The whole answer is the data below, retyped exactly.

SUPPLIED INFORMATION: Begin

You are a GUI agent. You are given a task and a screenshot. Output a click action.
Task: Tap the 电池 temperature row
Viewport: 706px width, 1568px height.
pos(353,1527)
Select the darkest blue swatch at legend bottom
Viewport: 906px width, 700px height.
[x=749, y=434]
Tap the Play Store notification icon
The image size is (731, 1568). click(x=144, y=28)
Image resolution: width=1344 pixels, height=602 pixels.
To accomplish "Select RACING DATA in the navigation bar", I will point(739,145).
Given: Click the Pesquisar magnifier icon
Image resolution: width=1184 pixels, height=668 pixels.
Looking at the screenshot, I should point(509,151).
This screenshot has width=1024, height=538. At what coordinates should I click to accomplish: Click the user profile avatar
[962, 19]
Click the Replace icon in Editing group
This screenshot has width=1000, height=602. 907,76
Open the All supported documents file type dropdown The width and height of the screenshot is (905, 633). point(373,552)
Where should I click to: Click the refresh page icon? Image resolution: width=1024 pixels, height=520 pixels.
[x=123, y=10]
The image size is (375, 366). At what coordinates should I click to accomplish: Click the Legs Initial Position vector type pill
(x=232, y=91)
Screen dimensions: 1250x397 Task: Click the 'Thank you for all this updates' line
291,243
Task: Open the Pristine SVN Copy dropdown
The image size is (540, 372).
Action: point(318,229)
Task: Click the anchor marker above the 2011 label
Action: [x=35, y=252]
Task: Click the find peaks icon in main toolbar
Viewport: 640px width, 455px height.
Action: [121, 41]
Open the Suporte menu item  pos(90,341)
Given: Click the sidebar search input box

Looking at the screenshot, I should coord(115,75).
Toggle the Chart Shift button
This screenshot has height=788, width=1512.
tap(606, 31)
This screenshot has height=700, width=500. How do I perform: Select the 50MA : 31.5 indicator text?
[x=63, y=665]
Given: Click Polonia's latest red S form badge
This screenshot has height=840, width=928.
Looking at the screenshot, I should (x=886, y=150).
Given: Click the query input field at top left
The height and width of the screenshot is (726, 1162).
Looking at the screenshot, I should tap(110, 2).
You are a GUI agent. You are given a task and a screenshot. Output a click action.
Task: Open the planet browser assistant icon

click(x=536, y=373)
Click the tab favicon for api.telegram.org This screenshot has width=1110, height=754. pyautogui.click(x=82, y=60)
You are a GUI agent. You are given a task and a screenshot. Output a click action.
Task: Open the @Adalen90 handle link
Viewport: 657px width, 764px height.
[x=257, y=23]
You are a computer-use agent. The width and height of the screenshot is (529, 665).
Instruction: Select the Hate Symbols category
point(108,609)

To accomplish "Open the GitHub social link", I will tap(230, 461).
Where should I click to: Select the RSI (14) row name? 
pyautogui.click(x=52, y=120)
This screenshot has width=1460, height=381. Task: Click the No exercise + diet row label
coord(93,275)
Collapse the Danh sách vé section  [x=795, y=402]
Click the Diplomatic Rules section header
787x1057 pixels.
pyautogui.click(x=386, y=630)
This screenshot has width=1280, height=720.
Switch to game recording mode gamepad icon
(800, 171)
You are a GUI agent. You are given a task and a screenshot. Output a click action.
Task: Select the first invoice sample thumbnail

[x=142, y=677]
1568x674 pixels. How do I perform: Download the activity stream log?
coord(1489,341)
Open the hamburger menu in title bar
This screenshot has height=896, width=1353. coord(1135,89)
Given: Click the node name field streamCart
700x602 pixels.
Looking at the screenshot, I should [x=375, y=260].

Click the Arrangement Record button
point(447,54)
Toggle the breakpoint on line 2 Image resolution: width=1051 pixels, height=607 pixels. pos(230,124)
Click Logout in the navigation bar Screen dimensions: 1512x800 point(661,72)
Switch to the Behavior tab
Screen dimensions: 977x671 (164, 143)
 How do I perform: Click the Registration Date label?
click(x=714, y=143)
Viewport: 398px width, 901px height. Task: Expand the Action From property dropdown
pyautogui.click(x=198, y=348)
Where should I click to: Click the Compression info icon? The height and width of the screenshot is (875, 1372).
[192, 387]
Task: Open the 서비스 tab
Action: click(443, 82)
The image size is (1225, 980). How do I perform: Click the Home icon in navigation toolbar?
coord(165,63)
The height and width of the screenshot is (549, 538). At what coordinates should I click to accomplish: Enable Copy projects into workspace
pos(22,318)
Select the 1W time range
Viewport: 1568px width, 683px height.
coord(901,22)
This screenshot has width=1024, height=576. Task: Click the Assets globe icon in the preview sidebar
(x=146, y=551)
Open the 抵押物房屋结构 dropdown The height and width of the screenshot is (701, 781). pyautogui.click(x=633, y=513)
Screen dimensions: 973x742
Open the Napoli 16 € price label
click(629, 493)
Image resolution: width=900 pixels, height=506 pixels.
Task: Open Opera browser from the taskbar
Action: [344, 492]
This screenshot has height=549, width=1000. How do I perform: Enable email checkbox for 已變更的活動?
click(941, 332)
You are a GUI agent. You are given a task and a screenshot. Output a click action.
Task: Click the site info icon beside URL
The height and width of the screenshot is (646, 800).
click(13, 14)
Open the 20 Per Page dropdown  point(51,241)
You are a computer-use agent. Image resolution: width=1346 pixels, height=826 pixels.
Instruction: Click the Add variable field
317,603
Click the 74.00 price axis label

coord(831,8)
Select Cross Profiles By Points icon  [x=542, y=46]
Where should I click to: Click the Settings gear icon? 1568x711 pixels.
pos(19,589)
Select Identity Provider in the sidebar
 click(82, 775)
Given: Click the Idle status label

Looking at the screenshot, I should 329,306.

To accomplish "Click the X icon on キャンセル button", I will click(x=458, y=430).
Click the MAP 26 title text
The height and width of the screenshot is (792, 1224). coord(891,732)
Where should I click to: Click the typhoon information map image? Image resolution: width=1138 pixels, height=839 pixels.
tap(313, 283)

SUPPLIED INFORMATION: End

RESULT
You are a GUI agent. You are given a task and a screenshot. Output a click action.
Task: Tap the 电池 temperature row
Viewport: 706px width, 1568px height.
pos(353,1527)
Select the darkest blue swatch at legend bottom
Viewport: 906px width, 700px height.
[x=749, y=434]
Tap the Play Store notification icon
The image size is (731, 1568). click(x=144, y=28)
Image resolution: width=1344 pixels, height=602 pixels.
To accomplish "Select RACING DATA in the navigation bar", I will point(739,145).
Given: Click the Pesquisar magnifier icon
Image resolution: width=1184 pixels, height=668 pixels.
Looking at the screenshot, I should point(509,151).
This screenshot has width=1024, height=538. At what coordinates should I click to accomplish: Click the user profile avatar
[962, 19]
Click the Replace icon in Editing group
This screenshot has width=1000, height=602. 907,76
Open the All supported documents file type dropdown The width and height of the screenshot is (905, 633). point(373,552)
Where should I click to: Click the refresh page icon? Image resolution: width=1024 pixels, height=520 pixels.
[x=123, y=10]
The image size is (375, 366). At what coordinates should I click to accomplish: Click the Legs Initial Position vector type pill
(x=232, y=91)
Screen dimensions: 1250x397 Task: Click the 'Thank you for all this updates' line
291,243
Task: Open the Pristine SVN Copy dropdown
The image size is (540, 372).
Action: point(318,229)
Task: Click the anchor marker above the 2011 label
Action: [x=35, y=252]
Task: Click the find peaks icon in main toolbar
Viewport: 640px width, 455px height.
Action: [121, 41]
Open the Suporte menu item  pos(90,341)
Given: Click the sidebar search input box

Looking at the screenshot, I should coord(115,75).
Toggle the Chart Shift button
This screenshot has height=788, width=1512.
tap(606, 31)
This screenshot has height=700, width=500. How do I perform: Select the 50MA : 31.5 indicator text?
[x=63, y=665]
Given: Click Polonia's latest red S form badge
This screenshot has height=840, width=928.
Looking at the screenshot, I should (x=886, y=150).
Given: Click the query input field at top left
The height and width of the screenshot is (726, 1162).
Looking at the screenshot, I should tap(110, 2).
You are a GUI agent. You are given a task and a screenshot. Output a click action.
Task: Open the planet browser assistant icon

click(x=536, y=373)
Click the tab favicon for api.telegram.org This screenshot has width=1110, height=754. pyautogui.click(x=82, y=60)
You are a GUI agent. You are given a task and a screenshot. Output a click action.
Task: Open the @Adalen90 handle link
Viewport: 657px width, 764px height.
[x=257, y=23]
You are a computer-use agent. The width and height of the screenshot is (529, 665).
Instruction: Select the Hate Symbols category
point(108,609)

To accomplish "Open the GitHub social link", I will tap(230, 461).
Where should I click to: Select the RSI (14) row name? 
pyautogui.click(x=52, y=120)
This screenshot has width=1460, height=381. Task: Click the No exercise + diet row label
coord(93,275)
Collapse the Danh sách vé section  [x=795, y=402]
Click the Diplomatic Rules section header
787x1057 pixels.
pyautogui.click(x=386, y=630)
This screenshot has width=1280, height=720.
Switch to game recording mode gamepad icon
(800, 171)
You are a GUI agent. You are given a task and a screenshot. Output a click action.
Task: Select the first invoice sample thumbnail

[x=142, y=677]
1568x674 pixels. How do I perform: Download the activity stream log?
coord(1489,341)
Open the hamburger menu in title bar
This screenshot has height=896, width=1353. coord(1135,89)
Given: Click the node name field streamCart
700x602 pixels.
Looking at the screenshot, I should [x=375, y=260].

Click the Arrangement Record button
point(447,54)
Toggle the breakpoint on line 2 Image resolution: width=1051 pixels, height=607 pixels. pos(230,124)
Click Logout in the navigation bar Screen dimensions: 1512x800 point(661,72)
Switch to the Behavior tab
Screen dimensions: 977x671 (164, 143)
 How do I perform: Click the Registration Date label?
click(x=714, y=143)
Viewport: 398px width, 901px height. Task: Expand the Action From property dropdown
pyautogui.click(x=198, y=348)
Where should I click to: Click the Compression info icon? The height and width of the screenshot is (875, 1372).
[192, 387]
Task: Open the 서비스 tab
Action: click(443, 82)
The image size is (1225, 980). How do I perform: Click the Home icon in navigation toolbar?
coord(165,63)
The height and width of the screenshot is (549, 538). At what coordinates should I click to accomplish: Enable Copy projects into workspace
pos(22,318)
Select the 1W time range
Viewport: 1568px width, 683px height.
coord(901,22)
This screenshot has width=1024, height=576. Task: Click the Assets globe icon in the preview sidebar
(x=146, y=551)
Open the 抵押物房屋结构 dropdown The height and width of the screenshot is (701, 781). pyautogui.click(x=633, y=513)
Screen dimensions: 973x742
Open the Napoli 16 € price label
click(629, 493)
Image resolution: width=900 pixels, height=506 pixels.
Task: Open Opera browser from the taskbar
Action: [344, 492]
This screenshot has height=549, width=1000. How do I perform: Enable email checkbox for 已變更的活動?
click(941, 332)
You are a GUI agent. You are given a task and a screenshot. Output a click action.
Task: Click the site info icon beside URL
The height and width of the screenshot is (646, 800).
click(13, 14)
Open the 20 Per Page dropdown  point(51,241)
You are a computer-use agent. Image resolution: width=1346 pixels, height=826 pixels.
Instruction: Click the Add variable field
317,603
Click the 74.00 price axis label

coord(831,8)
Select Cross Profiles By Points icon  [x=542, y=46]
Where should I click to: Click the Settings gear icon? 1568x711 pixels.
pos(19,589)
Select Identity Provider in the sidebar
 click(82, 775)
Given: Click the Idle status label

Looking at the screenshot, I should 329,306.

To accomplish "Click the X icon on キャンセル button", I will click(x=458, y=430).
Click the MAP 26 title text
The height and width of the screenshot is (792, 1224). coord(891,732)
Where should I click to: Click the typhoon information map image? Image resolution: width=1138 pixels, height=839 pixels.
tap(313, 283)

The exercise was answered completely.